### SUPPLIED MATERIAL

——————————

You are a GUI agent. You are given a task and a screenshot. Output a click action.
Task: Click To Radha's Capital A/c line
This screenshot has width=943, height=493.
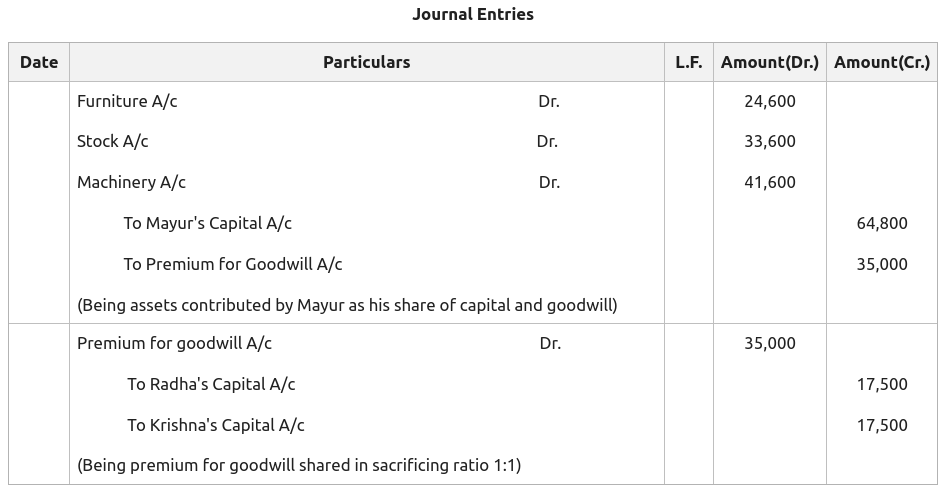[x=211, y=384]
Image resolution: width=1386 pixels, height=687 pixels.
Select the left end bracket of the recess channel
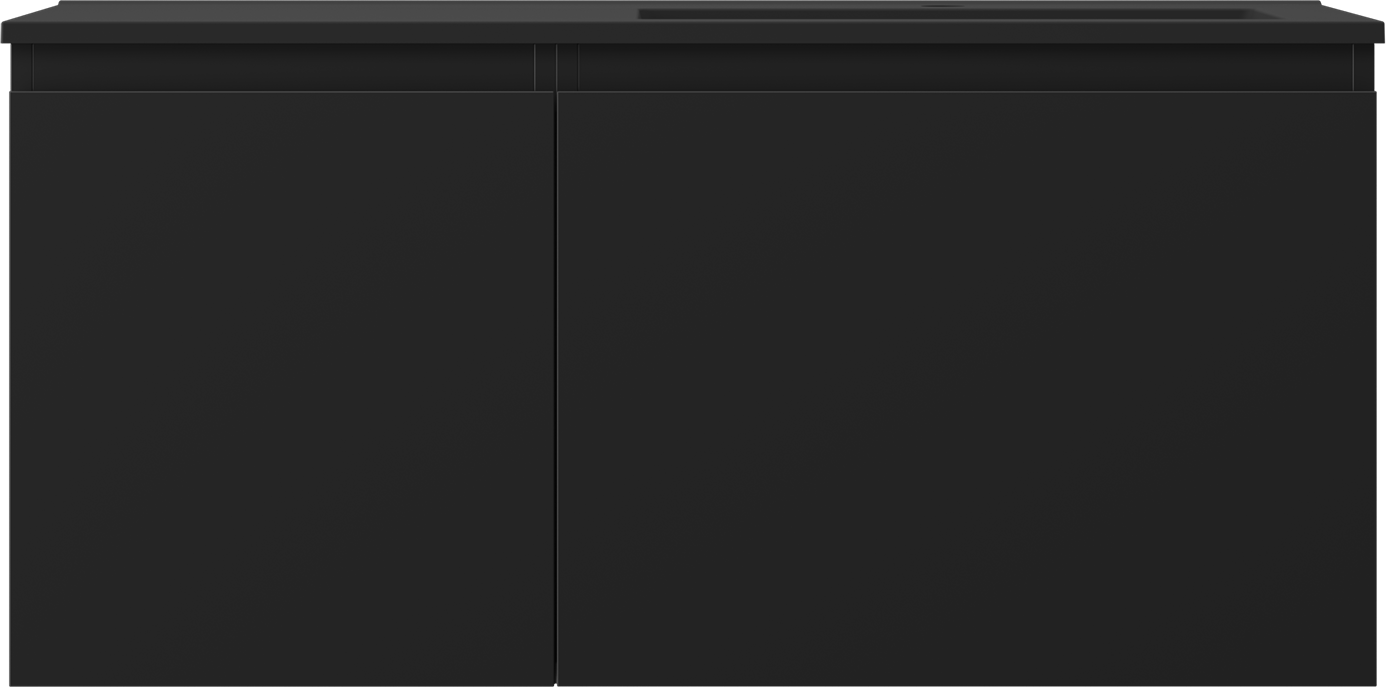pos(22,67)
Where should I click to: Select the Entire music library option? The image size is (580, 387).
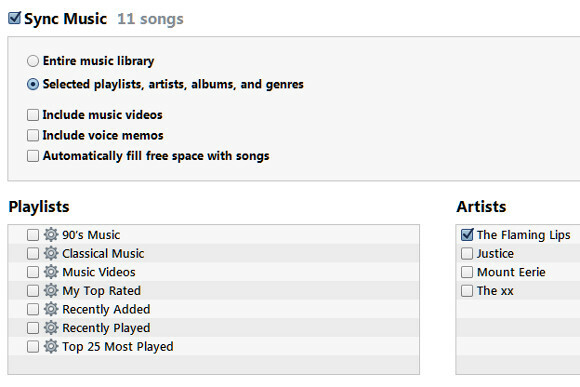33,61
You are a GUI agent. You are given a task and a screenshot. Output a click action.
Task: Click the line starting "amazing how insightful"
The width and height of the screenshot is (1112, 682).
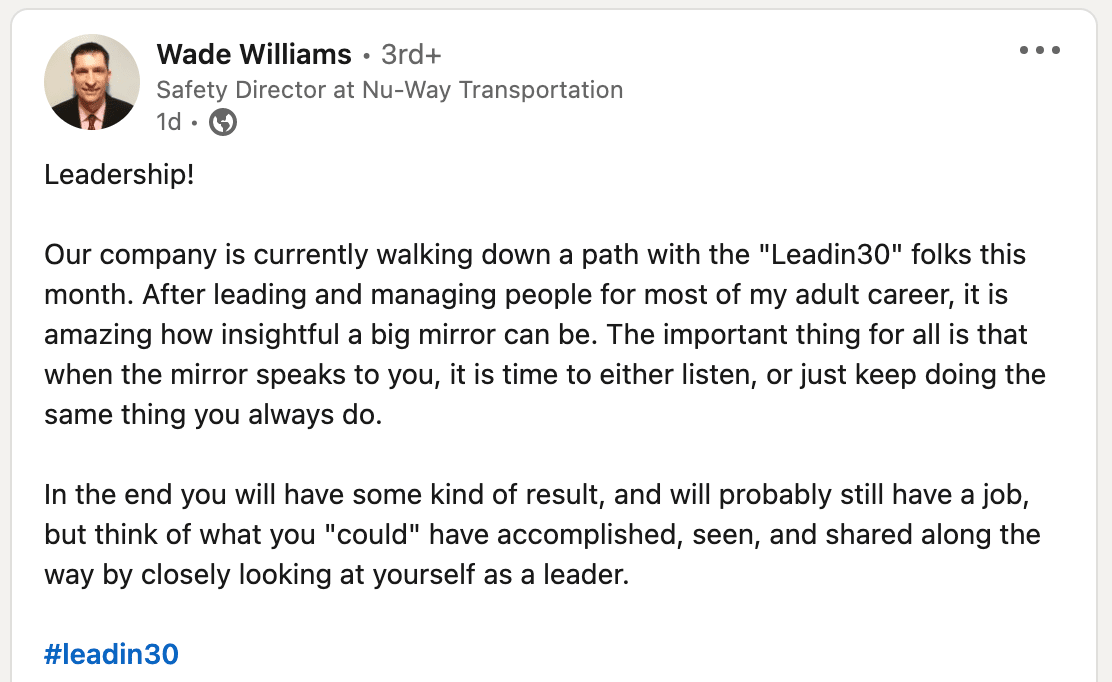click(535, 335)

——————————

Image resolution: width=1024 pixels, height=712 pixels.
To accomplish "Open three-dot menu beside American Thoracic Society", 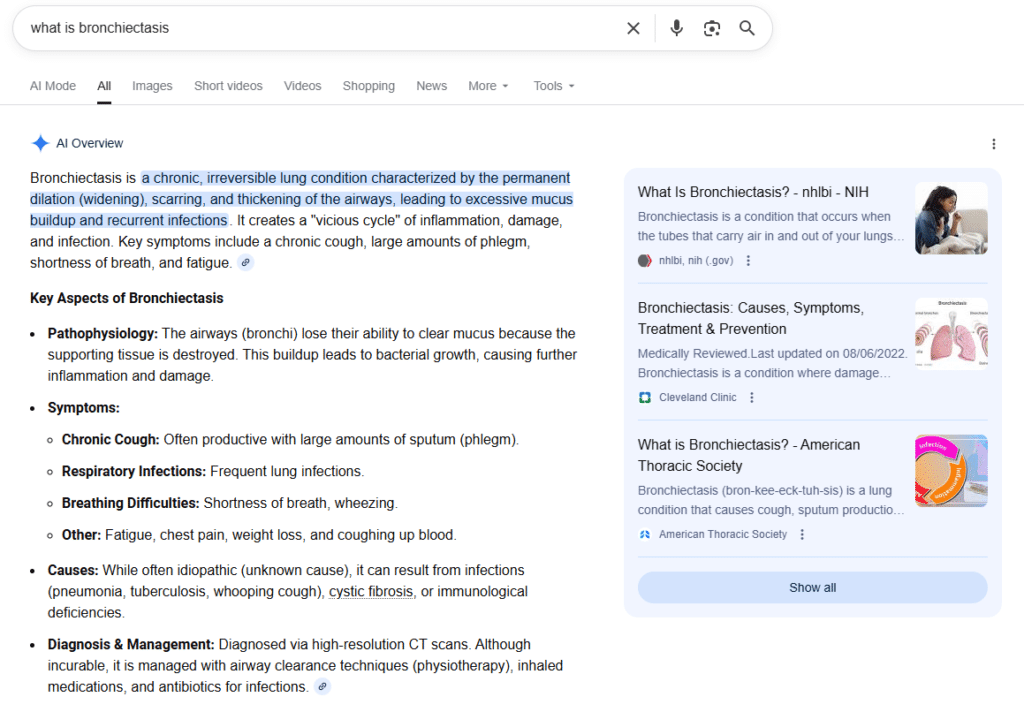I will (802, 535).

——————————

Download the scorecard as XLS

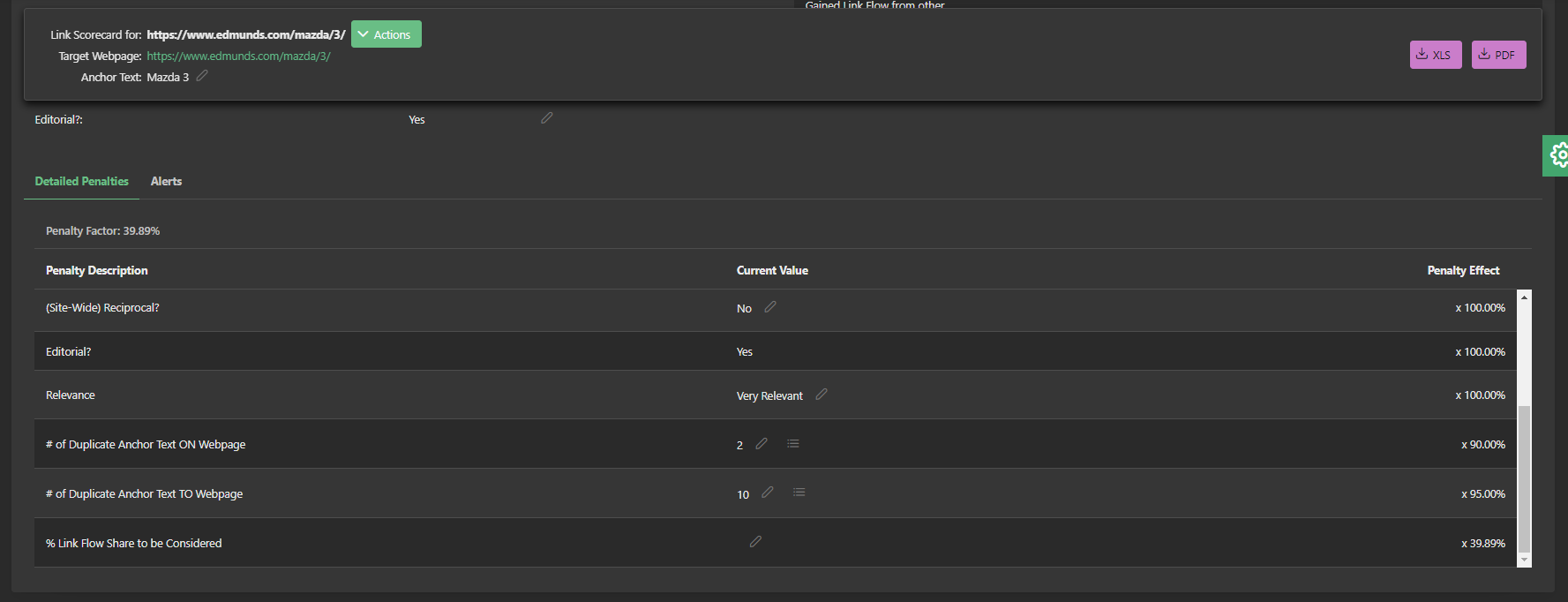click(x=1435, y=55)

——————————

### DESCRIPTION OF THE TASK
Which of the lines above include the word "pixels"? List those lines.

### RESULT OF THE EXERCISE
Image resolution: width=1386 pixels, height=687 pixels.
Image resolution: width=1024 pixels, height=712 pixels.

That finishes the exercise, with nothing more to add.